> **Task goal**: After locating the line with "The image size is (1000, 463)." in the data that follows, return it and every later line exactly, up to and including the line with "Task: Open the Geburtsdatum".
***** Extracted data *****
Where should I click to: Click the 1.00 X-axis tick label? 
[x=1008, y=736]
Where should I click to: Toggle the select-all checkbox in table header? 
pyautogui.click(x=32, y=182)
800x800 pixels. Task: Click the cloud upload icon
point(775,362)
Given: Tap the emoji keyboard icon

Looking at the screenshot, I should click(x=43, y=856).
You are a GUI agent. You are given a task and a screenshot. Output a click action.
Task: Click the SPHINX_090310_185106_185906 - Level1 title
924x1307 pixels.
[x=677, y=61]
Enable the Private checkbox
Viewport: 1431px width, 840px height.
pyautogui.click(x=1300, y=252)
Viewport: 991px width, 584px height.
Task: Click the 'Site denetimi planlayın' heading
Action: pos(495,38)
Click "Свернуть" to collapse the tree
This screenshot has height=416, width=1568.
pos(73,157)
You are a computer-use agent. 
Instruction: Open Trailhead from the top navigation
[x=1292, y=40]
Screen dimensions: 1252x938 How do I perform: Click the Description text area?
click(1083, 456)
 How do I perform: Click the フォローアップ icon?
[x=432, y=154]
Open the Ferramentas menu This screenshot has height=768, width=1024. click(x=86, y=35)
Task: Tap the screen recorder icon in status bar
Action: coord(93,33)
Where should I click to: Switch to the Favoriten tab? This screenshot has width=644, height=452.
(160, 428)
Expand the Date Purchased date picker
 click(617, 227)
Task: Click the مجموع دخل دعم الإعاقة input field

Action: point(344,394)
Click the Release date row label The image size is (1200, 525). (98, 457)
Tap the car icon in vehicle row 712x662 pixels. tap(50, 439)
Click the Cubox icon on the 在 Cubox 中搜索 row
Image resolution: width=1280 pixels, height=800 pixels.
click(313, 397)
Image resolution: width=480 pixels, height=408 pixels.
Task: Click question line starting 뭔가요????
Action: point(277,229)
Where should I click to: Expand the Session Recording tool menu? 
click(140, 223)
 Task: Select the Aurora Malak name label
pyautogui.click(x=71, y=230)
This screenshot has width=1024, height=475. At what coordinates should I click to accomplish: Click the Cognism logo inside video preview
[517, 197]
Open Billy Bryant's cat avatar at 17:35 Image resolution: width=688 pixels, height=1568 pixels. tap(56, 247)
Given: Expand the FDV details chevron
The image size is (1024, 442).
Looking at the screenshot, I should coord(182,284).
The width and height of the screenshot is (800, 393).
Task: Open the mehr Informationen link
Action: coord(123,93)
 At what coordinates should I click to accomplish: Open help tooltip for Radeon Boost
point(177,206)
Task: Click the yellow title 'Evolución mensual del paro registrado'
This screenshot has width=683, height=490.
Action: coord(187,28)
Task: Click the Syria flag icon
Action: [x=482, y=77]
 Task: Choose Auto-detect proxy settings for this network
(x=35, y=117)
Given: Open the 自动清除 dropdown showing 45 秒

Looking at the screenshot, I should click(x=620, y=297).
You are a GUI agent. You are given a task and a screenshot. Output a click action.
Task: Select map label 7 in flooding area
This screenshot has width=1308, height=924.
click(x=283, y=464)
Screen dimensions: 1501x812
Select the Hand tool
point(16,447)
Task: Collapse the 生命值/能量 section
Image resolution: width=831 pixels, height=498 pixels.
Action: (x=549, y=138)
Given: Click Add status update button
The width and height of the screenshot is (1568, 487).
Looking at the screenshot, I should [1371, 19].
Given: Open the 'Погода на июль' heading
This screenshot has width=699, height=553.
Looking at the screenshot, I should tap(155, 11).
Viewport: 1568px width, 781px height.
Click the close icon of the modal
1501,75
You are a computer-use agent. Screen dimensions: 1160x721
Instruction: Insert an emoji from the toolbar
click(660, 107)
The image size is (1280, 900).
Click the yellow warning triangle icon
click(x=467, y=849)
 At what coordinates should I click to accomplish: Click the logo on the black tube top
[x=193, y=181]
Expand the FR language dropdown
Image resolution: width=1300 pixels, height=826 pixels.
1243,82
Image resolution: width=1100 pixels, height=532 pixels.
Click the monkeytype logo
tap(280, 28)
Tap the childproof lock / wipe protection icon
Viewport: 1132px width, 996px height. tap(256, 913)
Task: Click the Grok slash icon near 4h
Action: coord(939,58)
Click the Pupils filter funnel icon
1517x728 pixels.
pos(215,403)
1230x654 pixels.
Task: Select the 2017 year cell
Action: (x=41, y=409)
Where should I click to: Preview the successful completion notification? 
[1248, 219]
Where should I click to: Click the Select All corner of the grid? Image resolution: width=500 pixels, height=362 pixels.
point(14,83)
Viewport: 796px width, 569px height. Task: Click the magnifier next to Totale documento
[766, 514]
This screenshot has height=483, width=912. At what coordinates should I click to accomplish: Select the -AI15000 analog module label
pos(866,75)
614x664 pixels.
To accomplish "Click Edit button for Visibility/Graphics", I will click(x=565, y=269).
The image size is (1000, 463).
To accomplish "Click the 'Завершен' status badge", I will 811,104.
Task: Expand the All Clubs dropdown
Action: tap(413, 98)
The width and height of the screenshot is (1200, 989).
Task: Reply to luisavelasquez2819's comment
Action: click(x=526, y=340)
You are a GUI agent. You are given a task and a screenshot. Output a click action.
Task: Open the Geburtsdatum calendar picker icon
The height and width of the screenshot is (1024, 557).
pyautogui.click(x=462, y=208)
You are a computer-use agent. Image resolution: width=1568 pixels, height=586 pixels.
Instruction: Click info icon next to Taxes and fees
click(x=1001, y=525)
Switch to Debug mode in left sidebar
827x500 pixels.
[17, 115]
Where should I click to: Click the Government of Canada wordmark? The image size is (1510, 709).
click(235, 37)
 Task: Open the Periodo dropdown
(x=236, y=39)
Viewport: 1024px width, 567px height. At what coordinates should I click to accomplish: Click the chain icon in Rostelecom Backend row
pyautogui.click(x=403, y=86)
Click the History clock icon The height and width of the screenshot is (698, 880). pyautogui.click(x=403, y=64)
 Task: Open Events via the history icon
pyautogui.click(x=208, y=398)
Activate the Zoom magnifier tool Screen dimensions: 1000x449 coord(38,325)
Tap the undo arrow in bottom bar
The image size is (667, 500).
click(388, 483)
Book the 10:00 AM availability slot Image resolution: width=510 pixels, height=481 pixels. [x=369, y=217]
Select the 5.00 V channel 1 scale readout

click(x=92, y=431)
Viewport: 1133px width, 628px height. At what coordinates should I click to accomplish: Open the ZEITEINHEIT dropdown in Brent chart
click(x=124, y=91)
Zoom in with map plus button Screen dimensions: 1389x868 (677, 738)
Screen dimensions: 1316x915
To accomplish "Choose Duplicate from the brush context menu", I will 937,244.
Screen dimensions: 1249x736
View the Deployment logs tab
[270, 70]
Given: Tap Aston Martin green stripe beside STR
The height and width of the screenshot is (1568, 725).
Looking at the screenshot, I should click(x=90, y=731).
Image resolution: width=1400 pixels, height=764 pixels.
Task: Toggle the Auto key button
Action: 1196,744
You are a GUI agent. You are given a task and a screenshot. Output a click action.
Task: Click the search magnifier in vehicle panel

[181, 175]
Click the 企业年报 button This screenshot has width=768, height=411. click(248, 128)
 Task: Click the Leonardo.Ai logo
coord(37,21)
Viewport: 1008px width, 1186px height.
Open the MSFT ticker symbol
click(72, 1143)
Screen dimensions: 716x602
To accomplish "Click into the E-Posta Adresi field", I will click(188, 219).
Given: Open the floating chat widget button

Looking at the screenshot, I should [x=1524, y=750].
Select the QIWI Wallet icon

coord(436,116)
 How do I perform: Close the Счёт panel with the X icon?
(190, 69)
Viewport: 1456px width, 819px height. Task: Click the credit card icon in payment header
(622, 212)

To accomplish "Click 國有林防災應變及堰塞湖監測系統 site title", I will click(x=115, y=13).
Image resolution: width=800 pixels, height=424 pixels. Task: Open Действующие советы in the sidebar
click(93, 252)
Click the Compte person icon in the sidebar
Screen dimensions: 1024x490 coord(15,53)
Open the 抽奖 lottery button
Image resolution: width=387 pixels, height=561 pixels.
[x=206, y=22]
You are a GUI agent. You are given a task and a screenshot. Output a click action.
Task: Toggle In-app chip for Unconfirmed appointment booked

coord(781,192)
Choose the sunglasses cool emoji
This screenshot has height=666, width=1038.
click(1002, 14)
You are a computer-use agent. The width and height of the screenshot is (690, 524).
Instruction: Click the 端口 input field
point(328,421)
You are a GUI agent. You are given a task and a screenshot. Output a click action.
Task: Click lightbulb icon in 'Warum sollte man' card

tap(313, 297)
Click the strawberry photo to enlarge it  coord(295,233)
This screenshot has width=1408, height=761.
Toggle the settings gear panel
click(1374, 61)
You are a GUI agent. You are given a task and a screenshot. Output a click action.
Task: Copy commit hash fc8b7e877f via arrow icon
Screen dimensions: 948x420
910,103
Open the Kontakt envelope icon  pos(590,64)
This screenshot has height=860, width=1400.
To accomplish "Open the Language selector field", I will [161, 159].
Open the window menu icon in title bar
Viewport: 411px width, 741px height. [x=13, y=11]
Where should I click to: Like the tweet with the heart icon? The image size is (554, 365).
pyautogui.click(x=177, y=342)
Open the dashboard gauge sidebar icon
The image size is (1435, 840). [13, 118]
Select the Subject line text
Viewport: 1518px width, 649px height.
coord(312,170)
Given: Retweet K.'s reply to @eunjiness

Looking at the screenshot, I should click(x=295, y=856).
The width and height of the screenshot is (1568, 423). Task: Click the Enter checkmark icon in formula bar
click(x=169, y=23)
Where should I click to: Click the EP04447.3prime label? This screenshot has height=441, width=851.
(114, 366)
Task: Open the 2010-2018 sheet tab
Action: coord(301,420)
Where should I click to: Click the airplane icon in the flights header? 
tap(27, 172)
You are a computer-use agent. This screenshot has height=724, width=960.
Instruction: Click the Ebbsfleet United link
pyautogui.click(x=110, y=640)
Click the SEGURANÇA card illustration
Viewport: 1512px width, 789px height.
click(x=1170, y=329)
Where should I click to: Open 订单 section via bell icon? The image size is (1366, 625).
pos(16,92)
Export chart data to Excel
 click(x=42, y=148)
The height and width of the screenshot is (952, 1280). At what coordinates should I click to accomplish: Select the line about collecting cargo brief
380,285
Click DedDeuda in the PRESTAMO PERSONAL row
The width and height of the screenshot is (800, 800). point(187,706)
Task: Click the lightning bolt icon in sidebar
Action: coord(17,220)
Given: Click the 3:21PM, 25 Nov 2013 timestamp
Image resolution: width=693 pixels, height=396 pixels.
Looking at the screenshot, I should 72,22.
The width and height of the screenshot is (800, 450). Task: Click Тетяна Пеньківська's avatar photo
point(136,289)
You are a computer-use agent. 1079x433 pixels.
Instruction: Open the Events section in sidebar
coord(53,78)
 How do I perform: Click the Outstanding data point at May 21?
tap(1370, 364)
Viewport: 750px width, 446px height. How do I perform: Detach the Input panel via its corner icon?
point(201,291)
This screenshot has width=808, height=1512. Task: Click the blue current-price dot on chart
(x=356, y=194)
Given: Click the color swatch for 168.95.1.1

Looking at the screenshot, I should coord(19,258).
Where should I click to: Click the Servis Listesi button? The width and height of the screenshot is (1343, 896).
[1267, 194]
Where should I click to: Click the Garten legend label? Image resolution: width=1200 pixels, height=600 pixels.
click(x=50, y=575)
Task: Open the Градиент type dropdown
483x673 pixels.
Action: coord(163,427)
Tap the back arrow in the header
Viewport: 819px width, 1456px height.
*****
> **Task result**:
The image size is (1000, 463).
To accomplish "Click the 'Завершен' status badge", I will 811,104.
Task: Expand the All Clubs dropdown
Action: tap(413, 98)
The width and height of the screenshot is (1200, 989).
Task: Reply to luisavelasquez2819's comment
Action: click(x=526, y=340)
You are a GUI agent. You are given a task and a screenshot. Output a click action.
Task: Open the Geburtsdatum calendar picker icon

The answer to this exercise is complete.